◆ Directions
From the material beneath, pull every line with the word "cnrc".
(Data in this exercise)
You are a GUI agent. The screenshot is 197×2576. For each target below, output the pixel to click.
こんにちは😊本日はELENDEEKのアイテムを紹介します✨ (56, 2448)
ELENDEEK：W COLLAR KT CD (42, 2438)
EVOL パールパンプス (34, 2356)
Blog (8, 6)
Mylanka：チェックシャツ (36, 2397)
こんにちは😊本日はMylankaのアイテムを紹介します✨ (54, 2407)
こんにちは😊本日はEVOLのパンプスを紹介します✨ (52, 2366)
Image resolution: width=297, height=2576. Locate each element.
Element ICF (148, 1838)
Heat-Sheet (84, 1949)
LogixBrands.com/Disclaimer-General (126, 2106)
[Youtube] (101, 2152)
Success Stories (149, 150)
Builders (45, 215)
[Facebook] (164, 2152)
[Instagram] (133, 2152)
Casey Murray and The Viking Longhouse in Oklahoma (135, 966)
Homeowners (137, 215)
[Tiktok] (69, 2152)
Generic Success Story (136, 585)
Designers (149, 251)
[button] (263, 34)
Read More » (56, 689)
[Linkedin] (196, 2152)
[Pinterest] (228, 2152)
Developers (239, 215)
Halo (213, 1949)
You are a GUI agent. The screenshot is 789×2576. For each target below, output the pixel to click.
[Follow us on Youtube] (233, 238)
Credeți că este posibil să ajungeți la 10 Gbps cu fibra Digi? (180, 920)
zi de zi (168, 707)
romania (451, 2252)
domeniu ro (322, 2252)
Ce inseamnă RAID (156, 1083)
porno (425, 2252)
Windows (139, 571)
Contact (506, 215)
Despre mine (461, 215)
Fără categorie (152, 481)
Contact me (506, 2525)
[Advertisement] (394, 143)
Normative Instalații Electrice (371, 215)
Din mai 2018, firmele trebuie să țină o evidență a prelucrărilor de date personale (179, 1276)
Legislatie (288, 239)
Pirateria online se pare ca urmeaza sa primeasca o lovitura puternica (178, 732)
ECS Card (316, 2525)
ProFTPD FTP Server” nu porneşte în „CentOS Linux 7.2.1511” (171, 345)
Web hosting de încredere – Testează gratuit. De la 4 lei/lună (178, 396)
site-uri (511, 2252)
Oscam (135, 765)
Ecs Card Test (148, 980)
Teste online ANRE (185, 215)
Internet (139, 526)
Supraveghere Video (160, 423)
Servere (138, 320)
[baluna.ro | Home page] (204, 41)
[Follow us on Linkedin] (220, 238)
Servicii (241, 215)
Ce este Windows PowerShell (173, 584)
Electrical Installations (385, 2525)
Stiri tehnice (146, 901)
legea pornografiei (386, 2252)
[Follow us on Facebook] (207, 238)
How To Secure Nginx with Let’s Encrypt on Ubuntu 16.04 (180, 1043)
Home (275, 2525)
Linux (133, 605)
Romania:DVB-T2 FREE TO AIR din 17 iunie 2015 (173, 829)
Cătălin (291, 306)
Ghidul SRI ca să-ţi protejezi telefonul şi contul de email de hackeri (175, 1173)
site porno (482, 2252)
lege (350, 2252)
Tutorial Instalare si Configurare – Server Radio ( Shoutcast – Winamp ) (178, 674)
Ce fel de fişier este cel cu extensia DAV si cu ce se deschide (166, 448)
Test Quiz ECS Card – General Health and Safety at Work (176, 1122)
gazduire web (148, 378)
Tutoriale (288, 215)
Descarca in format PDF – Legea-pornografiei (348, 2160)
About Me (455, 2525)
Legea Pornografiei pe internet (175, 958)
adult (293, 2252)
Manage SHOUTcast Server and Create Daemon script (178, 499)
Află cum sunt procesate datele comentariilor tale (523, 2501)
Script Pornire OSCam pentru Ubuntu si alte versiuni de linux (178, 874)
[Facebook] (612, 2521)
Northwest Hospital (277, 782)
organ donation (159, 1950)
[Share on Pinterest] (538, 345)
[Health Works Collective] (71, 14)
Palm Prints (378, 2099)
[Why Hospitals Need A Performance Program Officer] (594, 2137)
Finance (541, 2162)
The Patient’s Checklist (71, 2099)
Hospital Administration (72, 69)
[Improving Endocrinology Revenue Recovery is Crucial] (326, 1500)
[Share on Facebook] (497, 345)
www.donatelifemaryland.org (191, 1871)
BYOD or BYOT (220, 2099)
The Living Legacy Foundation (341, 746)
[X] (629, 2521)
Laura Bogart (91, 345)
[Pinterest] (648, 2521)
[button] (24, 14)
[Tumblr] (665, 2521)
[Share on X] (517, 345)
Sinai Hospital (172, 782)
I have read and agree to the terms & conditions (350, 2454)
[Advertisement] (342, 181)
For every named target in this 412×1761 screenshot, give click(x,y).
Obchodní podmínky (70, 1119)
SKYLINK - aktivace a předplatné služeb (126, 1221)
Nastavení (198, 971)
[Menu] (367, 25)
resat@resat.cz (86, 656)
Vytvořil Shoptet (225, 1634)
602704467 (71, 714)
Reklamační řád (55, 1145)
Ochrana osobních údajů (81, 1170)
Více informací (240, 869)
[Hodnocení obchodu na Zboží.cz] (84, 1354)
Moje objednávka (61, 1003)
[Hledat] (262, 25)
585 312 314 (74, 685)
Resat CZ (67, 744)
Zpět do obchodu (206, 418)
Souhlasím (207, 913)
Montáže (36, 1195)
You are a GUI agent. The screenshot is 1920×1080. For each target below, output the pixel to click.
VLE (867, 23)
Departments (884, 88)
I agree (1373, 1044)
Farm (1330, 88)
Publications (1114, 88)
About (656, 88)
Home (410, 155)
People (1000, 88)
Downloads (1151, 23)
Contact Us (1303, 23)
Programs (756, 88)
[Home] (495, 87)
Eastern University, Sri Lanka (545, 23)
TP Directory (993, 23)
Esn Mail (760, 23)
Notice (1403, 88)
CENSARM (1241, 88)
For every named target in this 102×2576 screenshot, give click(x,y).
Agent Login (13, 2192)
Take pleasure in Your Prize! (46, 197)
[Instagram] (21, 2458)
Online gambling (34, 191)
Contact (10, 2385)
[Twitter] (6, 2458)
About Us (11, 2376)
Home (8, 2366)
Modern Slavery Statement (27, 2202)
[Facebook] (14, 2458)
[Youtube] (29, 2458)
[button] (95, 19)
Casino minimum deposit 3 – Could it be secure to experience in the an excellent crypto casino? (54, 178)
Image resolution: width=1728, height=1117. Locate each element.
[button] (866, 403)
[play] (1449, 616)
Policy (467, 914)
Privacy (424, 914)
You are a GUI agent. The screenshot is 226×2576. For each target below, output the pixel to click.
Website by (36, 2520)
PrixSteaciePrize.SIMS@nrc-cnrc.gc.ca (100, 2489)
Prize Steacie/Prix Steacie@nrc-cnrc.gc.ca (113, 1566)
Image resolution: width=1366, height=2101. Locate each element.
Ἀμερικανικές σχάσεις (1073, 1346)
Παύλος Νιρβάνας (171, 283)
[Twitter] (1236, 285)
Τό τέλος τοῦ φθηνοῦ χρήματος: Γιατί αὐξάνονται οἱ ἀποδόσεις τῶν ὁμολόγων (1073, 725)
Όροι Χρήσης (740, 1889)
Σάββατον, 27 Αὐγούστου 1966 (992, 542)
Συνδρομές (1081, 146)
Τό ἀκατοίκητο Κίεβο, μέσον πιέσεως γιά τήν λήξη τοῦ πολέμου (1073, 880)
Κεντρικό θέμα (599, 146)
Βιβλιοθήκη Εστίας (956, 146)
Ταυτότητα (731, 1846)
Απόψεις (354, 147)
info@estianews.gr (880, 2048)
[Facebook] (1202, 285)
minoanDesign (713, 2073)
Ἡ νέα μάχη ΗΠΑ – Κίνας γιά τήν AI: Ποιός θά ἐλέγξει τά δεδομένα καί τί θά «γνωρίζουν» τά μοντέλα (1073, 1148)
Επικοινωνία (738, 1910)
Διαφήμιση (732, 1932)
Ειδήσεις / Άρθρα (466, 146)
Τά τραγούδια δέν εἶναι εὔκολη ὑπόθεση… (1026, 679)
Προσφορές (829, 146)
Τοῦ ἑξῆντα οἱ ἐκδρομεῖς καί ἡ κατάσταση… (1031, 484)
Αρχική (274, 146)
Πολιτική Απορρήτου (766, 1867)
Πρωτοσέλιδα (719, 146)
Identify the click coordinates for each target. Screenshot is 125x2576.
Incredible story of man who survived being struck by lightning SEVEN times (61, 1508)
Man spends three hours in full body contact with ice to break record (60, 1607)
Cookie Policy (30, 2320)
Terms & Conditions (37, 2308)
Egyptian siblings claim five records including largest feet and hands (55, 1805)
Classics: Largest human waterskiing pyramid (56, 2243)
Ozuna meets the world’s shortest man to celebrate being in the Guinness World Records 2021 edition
(End Data in this exercise)
◆ Answer space
PrixSteaciePrize.SIMS@nrc-cnrc.gc.ca (100, 2489)
Prize Steacie/Prix Steacie@nrc-cnrc.gc.ca (113, 1566)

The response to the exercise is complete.